> _INSTRUCTIONS TO FOLLOW_: In the records below, find the line containing "You are a GUI", then print it and every following line exactly, through the last, without pictures.

+ + +

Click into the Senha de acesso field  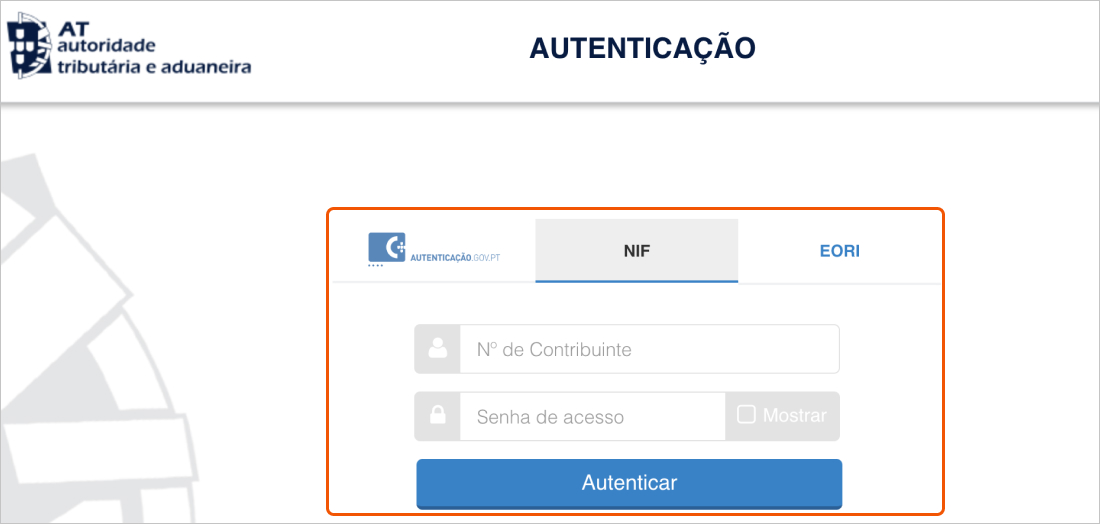pyautogui.click(x=591, y=416)
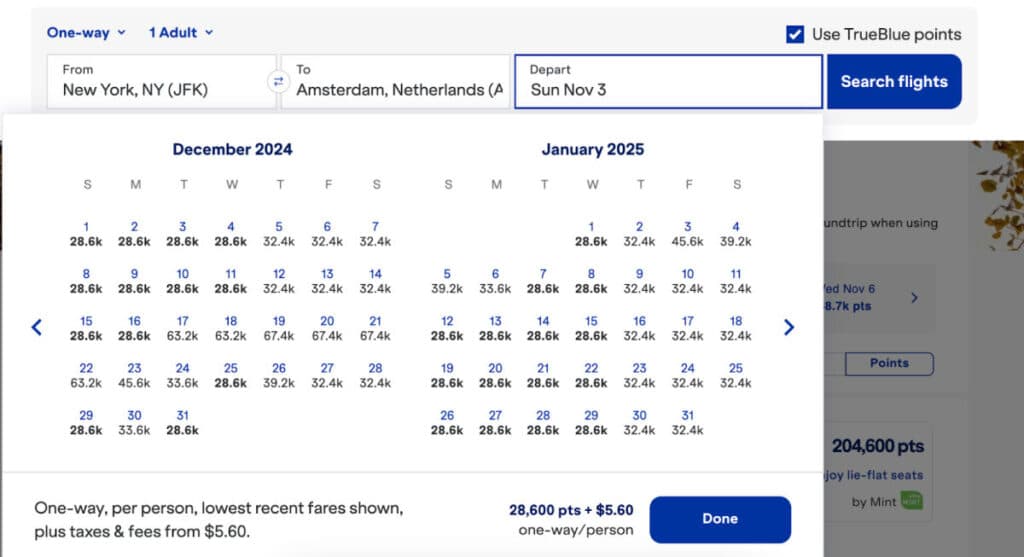Image resolution: width=1024 pixels, height=557 pixels.
Task: Click chevron beside the Nov 6 fare card
Action: coord(914,298)
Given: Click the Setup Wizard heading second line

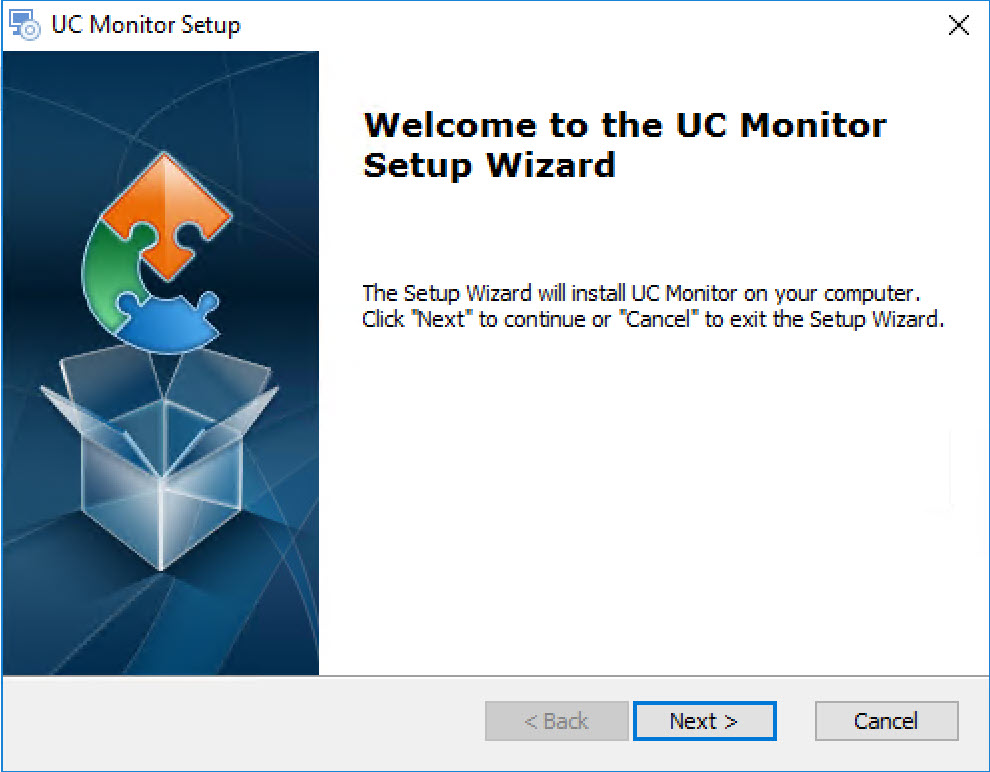Looking at the screenshot, I should (489, 165).
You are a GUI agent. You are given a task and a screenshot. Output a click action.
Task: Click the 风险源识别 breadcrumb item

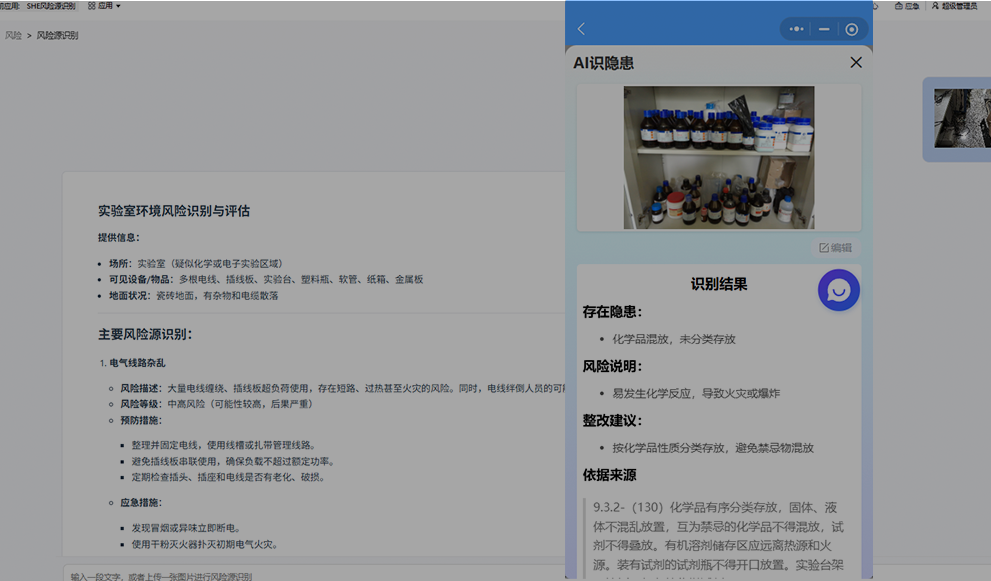pos(57,35)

+ + +

> _TASK RESULT_:
You are a GUI agent. You are given a task and a screenshot. Output a click action.
Task: Click the 风险源识别 breadcrumb item

pos(57,35)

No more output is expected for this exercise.